[Data supplied Boundary: Start]

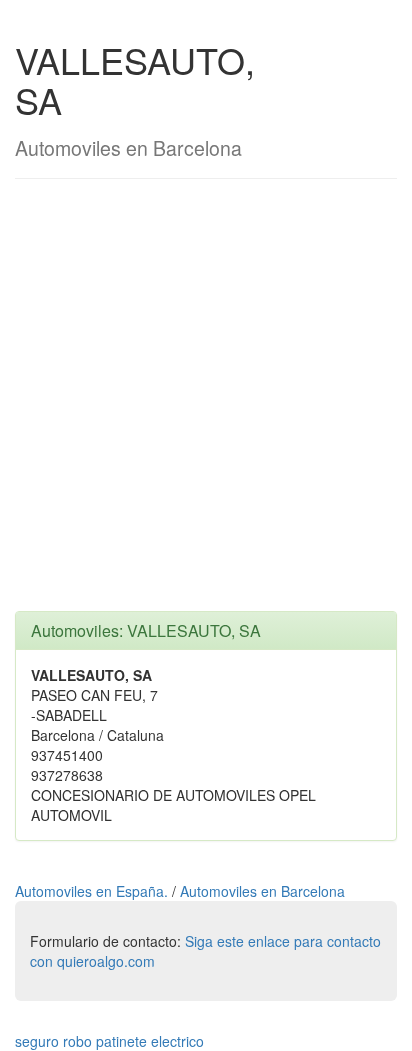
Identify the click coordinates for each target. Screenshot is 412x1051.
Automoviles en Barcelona (262, 891)
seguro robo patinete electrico (109, 1041)
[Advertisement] (206, 405)
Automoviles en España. (93, 891)
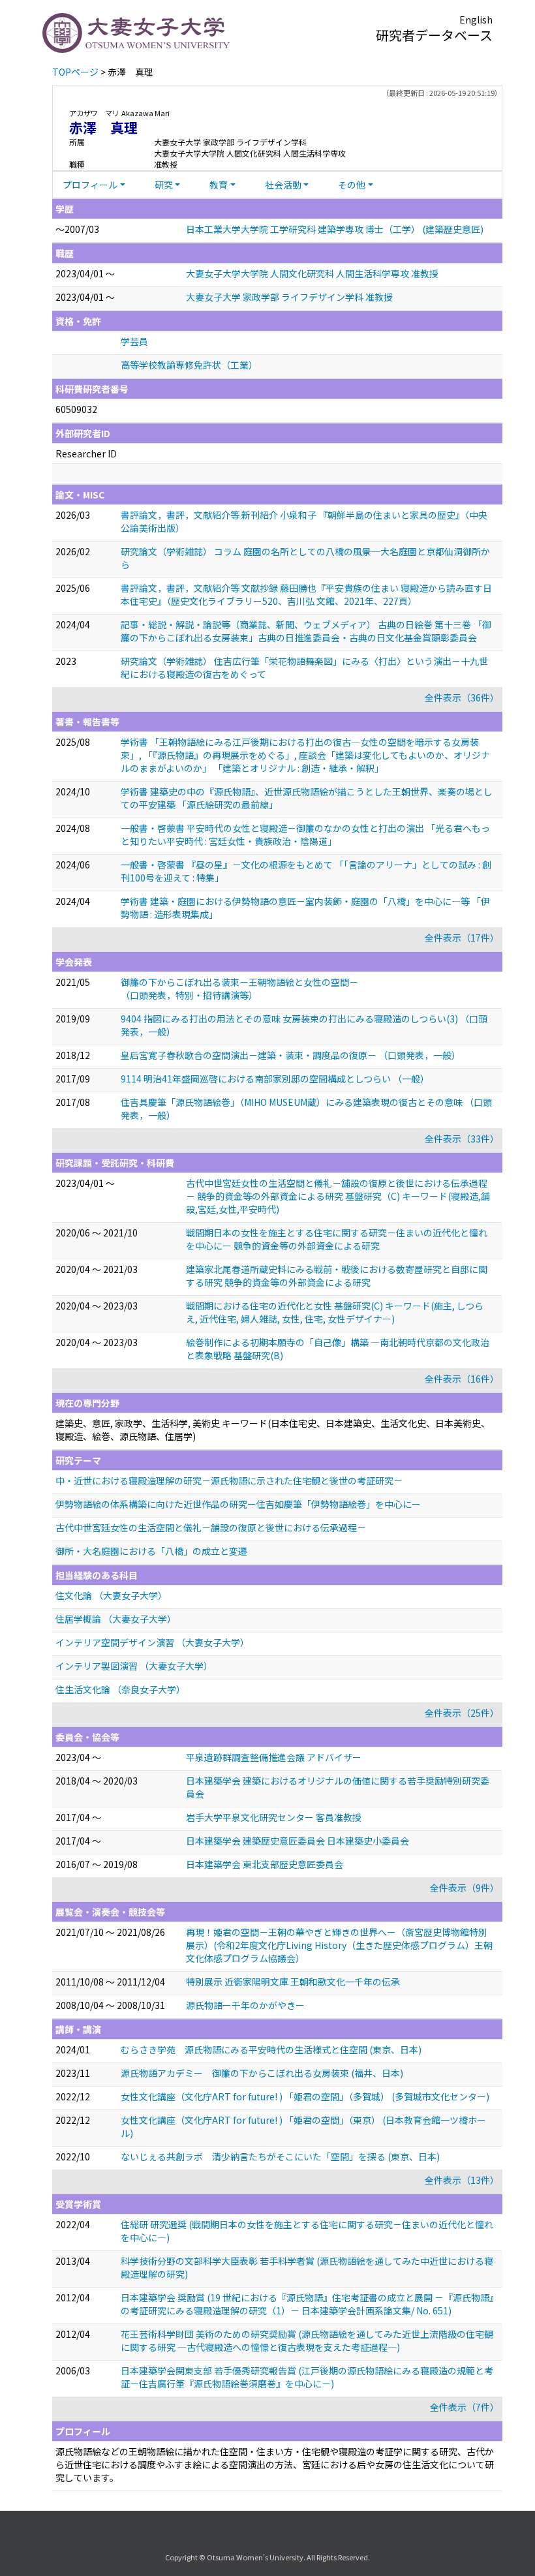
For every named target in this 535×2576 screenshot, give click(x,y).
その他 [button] (351, 184)
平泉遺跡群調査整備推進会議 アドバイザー (273, 1757)
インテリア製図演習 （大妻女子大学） (134, 1665)
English (476, 19)
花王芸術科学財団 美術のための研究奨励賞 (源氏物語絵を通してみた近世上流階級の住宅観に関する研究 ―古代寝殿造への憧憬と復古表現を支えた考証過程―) (307, 2340)
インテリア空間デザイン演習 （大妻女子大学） (152, 1642)
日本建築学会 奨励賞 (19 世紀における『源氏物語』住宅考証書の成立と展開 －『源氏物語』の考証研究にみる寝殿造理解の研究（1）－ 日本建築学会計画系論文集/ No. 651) (307, 2304)
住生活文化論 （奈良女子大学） (120, 1689)
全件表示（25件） (462, 1712)
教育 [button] (218, 184)
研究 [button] (164, 184)
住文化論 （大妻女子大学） (111, 1595)
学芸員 (134, 341)
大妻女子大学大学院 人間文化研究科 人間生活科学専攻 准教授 (312, 273)
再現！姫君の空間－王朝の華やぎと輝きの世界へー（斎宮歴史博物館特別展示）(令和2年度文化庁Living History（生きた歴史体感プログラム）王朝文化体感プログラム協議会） (339, 1945)
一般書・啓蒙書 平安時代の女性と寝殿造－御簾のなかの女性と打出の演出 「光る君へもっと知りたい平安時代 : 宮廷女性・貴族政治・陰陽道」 (305, 834)
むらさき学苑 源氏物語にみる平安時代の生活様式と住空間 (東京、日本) (271, 2049)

[Data supplied Boundary: End]

The listing is to be repeated word for word, with all pictures omitted.

Identify the click coordinates for each target. Screenshot is 412x1051.
Automoviles en Barcelona (262, 891)
seguro robo patinete electrico (109, 1041)
[Advertisement] (206, 405)
Automoviles en España. (93, 891)
For every named target in this 535×2576 screenshot, give click(x,y).
その他 [button] (351, 184)
平泉遺跡群調査整備推進会議 アドバイザー (273, 1757)
インテリア製図演習 （大妻女子大学） (134, 1665)
English (476, 19)
花王芸術科学財団 美術のための研究奨励賞 (源氏物語絵を通してみた近世上流階級の住宅観に関する研究 ―古代寝殿造への憧憬と復古表現を支えた考証過程―) (307, 2340)
インテリア空間デザイン演習 （大妻女子大学） (152, 1642)
日本建築学会 奨励賞 (19 世紀における『源氏物語』住宅考証書の成立と展開 －『源氏物語』の考証研究にみる寝殿造理解の研究（1）－ 日本建築学会計画系論文集/ No. 651) (307, 2304)
住生活文化論 （奈良女子大学） (120, 1689)
全件表示（25件） (462, 1712)
教育 [button] (218, 184)
研究 [button] (164, 184)
住文化論 （大妻女子大学） (111, 1595)
学芸員 (134, 341)
大妻女子大学大学院 人間文化研究科 人間生活科学専攻 准教授 (312, 273)
再現！姫君の空間－王朝の華やぎと輝きの世界へー（斎宮歴史博物館特別展示）(令和2年度文化庁Living History（生きた歴史体感プログラム）王朝文化体感プログラム協議会） (339, 1945)
一般書・啓蒙書 平安時代の女性と寝殿造－御簾のなかの女性と打出の演出 「光る君へもっと知りたい平安時代 : 宮廷女性・貴族政治・陰陽道」 (305, 834)
むらさき学苑 源氏物語にみる平安時代の生活様式と住空間 (東京、日本) (271, 2049)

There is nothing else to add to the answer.